## TEXT SECTION

□ □ □

Wednesday, March 25, 2015

3-25-2015 Entry: My Firsthand Experience with Bathroom Policing, a #wejustneedtopee Blog Post





**strong language advisory, read at your own peril** ;)
Oh boy do I have some juicy news for you guys! I probably shouldn’t be happy about this, but I suppose of all the emotions I could feel in response to this situation, happiness is the least detrimental one to my overall mental health. So a few weeks ago I came out to my employer as being transgender and informed them that I was planning to make the transition from male to female (I believe I posted about that here:   ). Overall that meeting went really well, or so I thought. My employer made a lot of comments and promises that they would do everything they could to make my on-the-job transition as painless for me and them as possible. They told me that they really prided themselves on diversity and that me being transgender was just another form of that diversity they found to be so important. Everything felt really good that day and my future seemed really bright here. Sure I was still scared that some complications would arise along the way, as anyone could reasonably expect under such extreme circumstances, but for the most part I envisioned everything going more or less smoothly.


Well, yesterday Emma (transwoman extraordinaire) experienced her very first speed bump along her path to workplace acceptance. Perhaps speedbump isn’t the right word to describe what I ran into. A speedbump indicates a minor delay in progress. What I hit was more like a brick wall with a big “Sorry, vagina holders only” on it! Sorry, I know you are probably like “OMG just tell us already,” but what good would I be as a writer if I didn’t build the suspense a little. If I just blurt it out it makes it less dramatic, right? Well, honey, I have a knack for the dramatic!

□ □ □

(Dataset entries)

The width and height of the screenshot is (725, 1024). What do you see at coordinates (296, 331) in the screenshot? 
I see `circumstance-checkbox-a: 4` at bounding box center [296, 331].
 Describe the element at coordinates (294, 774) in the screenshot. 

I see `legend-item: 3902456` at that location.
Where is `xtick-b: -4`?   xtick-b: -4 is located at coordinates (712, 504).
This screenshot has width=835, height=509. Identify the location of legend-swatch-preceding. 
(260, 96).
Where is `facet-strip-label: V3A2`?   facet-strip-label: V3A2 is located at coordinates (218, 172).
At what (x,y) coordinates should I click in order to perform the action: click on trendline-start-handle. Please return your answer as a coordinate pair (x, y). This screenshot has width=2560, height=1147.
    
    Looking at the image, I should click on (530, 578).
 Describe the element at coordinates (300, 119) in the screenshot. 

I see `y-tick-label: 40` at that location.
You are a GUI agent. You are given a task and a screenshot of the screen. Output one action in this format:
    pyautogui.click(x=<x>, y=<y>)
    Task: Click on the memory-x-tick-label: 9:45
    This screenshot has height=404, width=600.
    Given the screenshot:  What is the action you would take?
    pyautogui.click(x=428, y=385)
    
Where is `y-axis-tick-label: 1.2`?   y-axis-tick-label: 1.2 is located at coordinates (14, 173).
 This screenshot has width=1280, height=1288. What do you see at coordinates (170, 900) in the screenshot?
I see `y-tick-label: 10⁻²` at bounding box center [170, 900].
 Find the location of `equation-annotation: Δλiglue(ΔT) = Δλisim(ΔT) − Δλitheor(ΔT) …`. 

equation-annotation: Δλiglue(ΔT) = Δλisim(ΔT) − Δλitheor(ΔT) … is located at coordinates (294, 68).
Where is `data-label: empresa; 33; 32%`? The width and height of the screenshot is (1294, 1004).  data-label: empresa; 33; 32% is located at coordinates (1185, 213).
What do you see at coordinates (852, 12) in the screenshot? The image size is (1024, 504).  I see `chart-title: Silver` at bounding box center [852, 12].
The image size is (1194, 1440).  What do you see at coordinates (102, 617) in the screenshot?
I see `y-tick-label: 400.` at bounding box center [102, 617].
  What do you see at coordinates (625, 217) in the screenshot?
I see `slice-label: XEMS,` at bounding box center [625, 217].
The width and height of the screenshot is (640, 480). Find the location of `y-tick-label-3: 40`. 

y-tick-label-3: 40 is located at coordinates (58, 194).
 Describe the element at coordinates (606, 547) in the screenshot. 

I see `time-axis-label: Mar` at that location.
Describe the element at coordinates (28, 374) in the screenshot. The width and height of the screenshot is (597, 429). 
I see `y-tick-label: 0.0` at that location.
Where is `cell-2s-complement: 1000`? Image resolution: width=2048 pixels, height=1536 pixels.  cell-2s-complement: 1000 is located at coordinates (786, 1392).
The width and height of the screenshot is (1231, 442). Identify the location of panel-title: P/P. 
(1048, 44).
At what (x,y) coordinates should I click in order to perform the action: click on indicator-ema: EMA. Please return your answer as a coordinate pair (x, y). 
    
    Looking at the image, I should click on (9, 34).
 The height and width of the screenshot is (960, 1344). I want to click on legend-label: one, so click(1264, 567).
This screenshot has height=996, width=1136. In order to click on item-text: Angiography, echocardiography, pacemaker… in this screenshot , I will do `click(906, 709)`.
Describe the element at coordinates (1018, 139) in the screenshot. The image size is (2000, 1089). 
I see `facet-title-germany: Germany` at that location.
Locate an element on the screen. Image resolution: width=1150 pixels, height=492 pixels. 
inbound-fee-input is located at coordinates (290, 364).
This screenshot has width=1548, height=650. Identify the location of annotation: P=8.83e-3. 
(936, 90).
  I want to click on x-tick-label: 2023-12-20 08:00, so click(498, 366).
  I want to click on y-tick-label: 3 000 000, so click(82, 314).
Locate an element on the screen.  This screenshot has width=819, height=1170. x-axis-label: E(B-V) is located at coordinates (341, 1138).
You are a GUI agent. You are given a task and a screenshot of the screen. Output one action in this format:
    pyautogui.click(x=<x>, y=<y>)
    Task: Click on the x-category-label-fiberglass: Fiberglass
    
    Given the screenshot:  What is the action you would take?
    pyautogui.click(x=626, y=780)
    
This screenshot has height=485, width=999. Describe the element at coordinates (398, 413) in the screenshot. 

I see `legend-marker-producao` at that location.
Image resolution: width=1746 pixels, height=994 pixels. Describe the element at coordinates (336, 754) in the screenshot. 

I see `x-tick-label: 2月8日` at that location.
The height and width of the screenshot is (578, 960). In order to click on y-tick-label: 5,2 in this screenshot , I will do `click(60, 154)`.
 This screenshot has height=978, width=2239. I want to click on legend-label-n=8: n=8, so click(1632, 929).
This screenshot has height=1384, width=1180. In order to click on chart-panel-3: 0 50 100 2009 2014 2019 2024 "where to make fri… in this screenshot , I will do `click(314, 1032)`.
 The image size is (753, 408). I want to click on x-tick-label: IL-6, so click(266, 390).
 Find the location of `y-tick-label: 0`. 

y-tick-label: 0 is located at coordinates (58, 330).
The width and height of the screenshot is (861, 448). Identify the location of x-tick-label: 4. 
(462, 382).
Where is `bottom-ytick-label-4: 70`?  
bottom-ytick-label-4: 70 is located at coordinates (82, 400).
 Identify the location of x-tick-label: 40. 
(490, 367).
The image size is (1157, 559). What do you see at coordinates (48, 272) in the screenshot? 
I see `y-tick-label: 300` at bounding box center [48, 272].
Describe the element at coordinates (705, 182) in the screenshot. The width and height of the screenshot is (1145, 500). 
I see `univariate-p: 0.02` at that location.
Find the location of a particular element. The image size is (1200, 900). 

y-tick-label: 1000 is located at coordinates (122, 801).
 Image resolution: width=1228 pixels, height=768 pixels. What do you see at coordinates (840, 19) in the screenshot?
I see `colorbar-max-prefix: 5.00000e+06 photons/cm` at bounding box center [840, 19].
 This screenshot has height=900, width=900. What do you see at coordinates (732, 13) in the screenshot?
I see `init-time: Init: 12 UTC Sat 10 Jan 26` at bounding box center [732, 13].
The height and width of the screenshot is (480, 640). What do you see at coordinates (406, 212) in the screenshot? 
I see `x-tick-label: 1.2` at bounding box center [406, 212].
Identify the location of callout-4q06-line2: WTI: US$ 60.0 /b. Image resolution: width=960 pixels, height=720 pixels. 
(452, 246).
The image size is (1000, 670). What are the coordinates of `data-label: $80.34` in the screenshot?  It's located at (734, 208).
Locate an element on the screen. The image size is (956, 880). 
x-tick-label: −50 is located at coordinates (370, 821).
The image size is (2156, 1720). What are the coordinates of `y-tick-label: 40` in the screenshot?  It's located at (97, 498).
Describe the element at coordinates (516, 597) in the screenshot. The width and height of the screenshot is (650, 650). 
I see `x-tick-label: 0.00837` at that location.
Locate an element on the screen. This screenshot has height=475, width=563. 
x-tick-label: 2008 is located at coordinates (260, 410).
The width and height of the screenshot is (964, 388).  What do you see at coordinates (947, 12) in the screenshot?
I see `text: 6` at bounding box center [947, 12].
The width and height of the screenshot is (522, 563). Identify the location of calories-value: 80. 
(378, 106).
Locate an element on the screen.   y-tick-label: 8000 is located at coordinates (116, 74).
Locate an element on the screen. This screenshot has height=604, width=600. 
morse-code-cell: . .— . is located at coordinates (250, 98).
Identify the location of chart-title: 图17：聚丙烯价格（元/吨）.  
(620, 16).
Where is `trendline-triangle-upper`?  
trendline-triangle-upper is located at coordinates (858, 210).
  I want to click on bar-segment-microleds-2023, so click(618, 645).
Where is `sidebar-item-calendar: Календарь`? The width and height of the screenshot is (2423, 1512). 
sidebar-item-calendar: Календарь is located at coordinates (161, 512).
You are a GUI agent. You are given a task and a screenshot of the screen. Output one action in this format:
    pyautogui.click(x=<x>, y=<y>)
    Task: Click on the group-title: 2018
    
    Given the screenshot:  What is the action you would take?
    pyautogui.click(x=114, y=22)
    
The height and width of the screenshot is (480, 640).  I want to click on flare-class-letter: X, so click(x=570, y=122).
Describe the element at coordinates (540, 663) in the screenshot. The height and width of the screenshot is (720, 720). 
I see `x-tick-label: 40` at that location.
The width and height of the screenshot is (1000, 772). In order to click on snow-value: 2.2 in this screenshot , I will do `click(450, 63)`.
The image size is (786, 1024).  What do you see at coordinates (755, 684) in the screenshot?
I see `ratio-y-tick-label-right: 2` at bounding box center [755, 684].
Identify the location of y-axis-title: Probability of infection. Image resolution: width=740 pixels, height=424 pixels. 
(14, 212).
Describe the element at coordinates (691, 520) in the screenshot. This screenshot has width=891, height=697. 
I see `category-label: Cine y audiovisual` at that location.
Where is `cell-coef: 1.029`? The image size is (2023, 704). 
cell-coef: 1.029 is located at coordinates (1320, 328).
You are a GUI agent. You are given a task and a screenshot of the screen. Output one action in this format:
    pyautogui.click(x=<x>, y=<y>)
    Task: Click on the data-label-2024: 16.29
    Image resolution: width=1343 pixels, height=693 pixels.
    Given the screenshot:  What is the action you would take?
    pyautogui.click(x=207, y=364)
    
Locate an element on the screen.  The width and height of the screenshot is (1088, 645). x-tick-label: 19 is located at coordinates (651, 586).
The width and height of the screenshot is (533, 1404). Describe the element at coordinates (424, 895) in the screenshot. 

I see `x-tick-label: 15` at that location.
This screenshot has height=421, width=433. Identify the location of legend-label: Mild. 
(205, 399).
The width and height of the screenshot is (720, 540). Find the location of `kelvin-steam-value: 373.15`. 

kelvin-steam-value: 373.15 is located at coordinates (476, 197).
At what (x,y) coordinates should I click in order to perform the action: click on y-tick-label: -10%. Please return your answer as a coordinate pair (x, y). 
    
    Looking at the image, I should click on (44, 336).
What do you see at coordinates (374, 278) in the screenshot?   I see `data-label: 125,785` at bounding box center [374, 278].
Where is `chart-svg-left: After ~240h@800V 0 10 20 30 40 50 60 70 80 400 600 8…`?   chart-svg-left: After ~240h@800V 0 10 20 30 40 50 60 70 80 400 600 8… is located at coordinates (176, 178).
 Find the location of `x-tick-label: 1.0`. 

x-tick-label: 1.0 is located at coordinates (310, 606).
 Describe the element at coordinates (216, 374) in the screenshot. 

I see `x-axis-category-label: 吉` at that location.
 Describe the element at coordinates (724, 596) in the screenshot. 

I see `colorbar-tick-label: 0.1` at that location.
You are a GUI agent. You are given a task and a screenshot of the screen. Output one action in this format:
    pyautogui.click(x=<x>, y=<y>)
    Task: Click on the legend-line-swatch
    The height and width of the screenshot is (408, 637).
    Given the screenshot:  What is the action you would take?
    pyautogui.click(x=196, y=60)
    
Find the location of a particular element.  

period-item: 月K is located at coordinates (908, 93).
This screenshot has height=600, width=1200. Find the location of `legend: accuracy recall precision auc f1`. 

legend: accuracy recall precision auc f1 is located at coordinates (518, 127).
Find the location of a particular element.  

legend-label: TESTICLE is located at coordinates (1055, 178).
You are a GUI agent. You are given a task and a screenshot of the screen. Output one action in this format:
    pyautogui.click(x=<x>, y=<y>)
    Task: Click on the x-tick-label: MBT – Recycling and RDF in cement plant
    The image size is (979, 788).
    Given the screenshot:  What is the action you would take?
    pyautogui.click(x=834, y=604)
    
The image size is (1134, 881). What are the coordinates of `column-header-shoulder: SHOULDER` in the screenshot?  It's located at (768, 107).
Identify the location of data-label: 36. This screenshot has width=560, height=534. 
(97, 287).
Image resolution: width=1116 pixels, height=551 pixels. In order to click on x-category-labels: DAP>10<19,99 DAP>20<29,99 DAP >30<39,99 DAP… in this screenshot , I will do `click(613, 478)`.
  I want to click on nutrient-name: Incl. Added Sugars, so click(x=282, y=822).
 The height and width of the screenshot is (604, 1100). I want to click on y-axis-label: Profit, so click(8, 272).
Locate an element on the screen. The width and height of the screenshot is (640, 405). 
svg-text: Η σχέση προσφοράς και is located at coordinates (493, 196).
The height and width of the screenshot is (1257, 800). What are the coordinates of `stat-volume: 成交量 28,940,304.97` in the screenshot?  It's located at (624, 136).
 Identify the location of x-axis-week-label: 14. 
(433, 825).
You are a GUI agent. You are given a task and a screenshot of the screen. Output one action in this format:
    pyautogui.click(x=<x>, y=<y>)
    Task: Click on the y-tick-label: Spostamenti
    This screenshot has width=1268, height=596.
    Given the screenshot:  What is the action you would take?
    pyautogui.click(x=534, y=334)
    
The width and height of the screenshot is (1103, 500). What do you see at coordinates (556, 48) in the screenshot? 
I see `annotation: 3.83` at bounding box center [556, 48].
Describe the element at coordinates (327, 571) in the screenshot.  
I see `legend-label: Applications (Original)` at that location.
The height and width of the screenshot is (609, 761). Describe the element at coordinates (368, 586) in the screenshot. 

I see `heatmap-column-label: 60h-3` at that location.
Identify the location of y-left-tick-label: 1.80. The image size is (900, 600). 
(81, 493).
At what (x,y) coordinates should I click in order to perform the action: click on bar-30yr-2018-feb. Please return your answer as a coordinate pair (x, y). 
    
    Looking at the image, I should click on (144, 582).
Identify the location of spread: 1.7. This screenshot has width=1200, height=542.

□ □ □

## TASKS TO PERFORM
a. Update the blog post from "Well, yesterday Emma" down to "for the dramatic!" and give it again with "brick wall" changed to "stone wall".
b. Format the records from the line that contains "has height=475, width=563." down to the line that contains "morse-code-cell: . .—" as a numbered list, leaving out blank lines.
These records are unrelated to the blog post.

## RESPONSES FOR EACH TASK
a.
Well, yesterday Emma (transwoman extraordinaire) experienced her very first speed bump along her path to workplace acceptance. Perhaps speedbump isn’t the right word to describe what I ran into. A speedbump indicates a minor delay in progress. What I hit was more like a stone wall with a big “Sorry, vagina holders only” on it! Sorry, I know you are probably like “OMG just tell us already,” but what good would I be as a writer if I didn’t build the suspense a little. If I just blurt it out it makes it less dramatic, right? Well, honey, I have a knack for the dramatic!

b.
1. Locate an element on the screen. This screenshot has height=475, width=563. 
2. x-tick-label: 2008 is located at coordinates (260, 410).
3. The width and height of the screenshot is (964, 388).  What do you see at coordinates (947, 12) in the screenshot?
4. I see `text: 6` at bounding box center [947, 12].
5. The width and height of the screenshot is (522, 563). Identify the location of calories-value: 80. 
6. (378, 106).
7. Locate an element on the screen.   y-tick-label: 8000 is located at coordinates (116, 74).
8. Locate an element on the screen. This screenshot has height=604, width=600. 
9. morse-code-cell: . .— . is located at coordinates (250, 98).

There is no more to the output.